Since this means that executives could be better off by moving from company to company rather than staying where they are, the irony of clawback is that it could encourage the very short-termism that it's supposed to be countering.

What's to be done about the clawback paradox?

Remuneration consultants and lawyers have explored four suggestions to help clawback stick when executives jump ship, but there are no easy solutions:

1. Expect the new company to apply clawback conditions relating to the old company? This wouldn't be practical; the new company wouldn't be aware of any internal investigation going on in the old company and would be in no position to argue the rights and wrongs with the executive.

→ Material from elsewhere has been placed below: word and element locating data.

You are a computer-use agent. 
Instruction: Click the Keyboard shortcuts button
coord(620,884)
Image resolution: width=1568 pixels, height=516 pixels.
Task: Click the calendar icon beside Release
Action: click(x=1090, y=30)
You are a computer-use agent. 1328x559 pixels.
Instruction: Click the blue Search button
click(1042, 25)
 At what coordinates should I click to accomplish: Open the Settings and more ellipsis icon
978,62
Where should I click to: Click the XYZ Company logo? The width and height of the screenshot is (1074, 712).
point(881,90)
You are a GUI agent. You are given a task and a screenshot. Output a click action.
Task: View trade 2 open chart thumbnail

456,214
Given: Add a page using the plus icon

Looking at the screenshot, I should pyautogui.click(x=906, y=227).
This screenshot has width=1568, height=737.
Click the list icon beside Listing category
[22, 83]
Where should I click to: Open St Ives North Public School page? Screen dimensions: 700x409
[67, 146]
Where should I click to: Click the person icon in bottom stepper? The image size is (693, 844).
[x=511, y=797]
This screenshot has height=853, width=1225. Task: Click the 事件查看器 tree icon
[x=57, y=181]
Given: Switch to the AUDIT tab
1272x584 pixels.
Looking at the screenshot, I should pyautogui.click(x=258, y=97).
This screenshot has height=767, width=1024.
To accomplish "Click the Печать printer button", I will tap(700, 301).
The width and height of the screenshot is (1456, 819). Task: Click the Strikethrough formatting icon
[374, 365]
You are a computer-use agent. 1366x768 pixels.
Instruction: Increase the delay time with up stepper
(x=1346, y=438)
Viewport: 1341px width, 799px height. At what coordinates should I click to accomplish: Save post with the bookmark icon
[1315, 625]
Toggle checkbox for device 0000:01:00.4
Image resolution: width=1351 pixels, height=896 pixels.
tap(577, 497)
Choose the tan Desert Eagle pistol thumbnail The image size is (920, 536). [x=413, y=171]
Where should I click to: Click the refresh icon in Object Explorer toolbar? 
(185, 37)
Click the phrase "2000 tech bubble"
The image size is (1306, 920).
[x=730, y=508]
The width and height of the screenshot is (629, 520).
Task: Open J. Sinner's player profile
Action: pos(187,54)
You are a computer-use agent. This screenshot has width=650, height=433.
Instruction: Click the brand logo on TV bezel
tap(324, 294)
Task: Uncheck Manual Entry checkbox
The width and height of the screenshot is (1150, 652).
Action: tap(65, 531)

2. How about banning buyouts?

a. But then if the old company forfeited the award, the new company would have to compensate through some other means, such as a higher salary (a buyout by any other name). Otherwise, executives would be better off financially staying with the old company and so would probably refuse to move.

It wouldn't be a solution anyway - if the past awards were forfeited, there'd be no bonus to claw back so the executive would have been released from being held financially accountable for taking risks in the past.

b. Insist that the awards in the old company are not forfeited. They'd be retained with the original conditions (including malus or clawback), even if the executive leaves.

Companies object that this would add to costs because it would prevent them from getting their money back when executives resign. It would also hamper the delicate negotiations needed when a senior executive is eased out. And when they recruit, executives might arrive with substantial share stakes in competitors, a baggage that could be a conflict of interest.

3. Expect the regulator to step in and make the employee pay back funds if the former employer would have had grounds for clawback. Clawback, though, is essentially a refund of something that shouldn't have been paid; this suggestion makes it more like a fine. And that makes it even more likely to be challenged in the courts, so good luck with that one too.